I know- I've seen a photo of a flute-playing female performer dressed in Ancient Chinese (Tang Dynasty?) garb. I've also seen a photo pf them both standing under the giant arch of what I think is the main entrance. 

This replica of a fort entrance must have been rather popular with visitors to Tang Dynasty City during its heyday. 

Miss Brown's family has one taken by the same entrance too. 

I've not included the picture. 

Because it's impossible to edit both her son and husband out of the shot- and I don't want to put emojis on them. 

Not when they're looking straight at the camera.

There're lots of pictures of them at Tang Dynasty City in the collection. 

There's one of them posing outside the main gate. 

There's one of them sitting in a room. 

There's one of them at some garden which looks distinctly like part of a movie set. 

These two are the only ones that I've been able to comfortably crop and edit. 

It's a room that I think is meant to be a replica of a teahouse in China years and years ago. 

I'm not sure if the chairs or stools are meant to be arranged this way- I can only assume they are- but they do look remarkably heavy, and they certainly have the sort of feels one might need to have to get into the swing of time, character, plot, and set. 

You don't see it, but these pictures of Miss Brown and her family having such a great day at Tang Dynasty are beautiful. 



They're also meaningful. 

Especially when you consider that Miss Brown and her husband had met as schoolmates in the same school, and both of them had received a Chinese-based education up to the equivalent of A-Level certification.

Being able to see life-sized replicas of Chinese villages, Chinese architecture, music, dance, and interior fittings must have brought a great deal of familiarity and meant very much to her. 

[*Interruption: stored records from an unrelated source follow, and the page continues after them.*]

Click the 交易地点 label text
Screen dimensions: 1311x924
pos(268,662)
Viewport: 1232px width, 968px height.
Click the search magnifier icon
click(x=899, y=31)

This was, after all, literature from the books she had read brought to life.

This was, after all, stories that she had heard over the Rediffusion radio presented in visual art before her eyes.

If she couldn't travel to China, or ancient China, this, at least, granted her a hint of what it were like back in Dynasty times. 

It was experiential.

Even if she were not an actress nor her husband an actor. 

Scenes like these would be what she would be seeing on the free-to-air television channels. 

For a brief moment, she was  part of it all.

Tang Dynasty City today stands abandoned in Tuas far from the main road, far from civilization. 

No one knows what will be done of the place, whether it will be torn down, whether it will be revived. 

We don't have a clue. 

But at least we still have a reminder of how and what we (had) during those heyday years of TCS' television productions. 

Then again, even this reminder may one day be no more.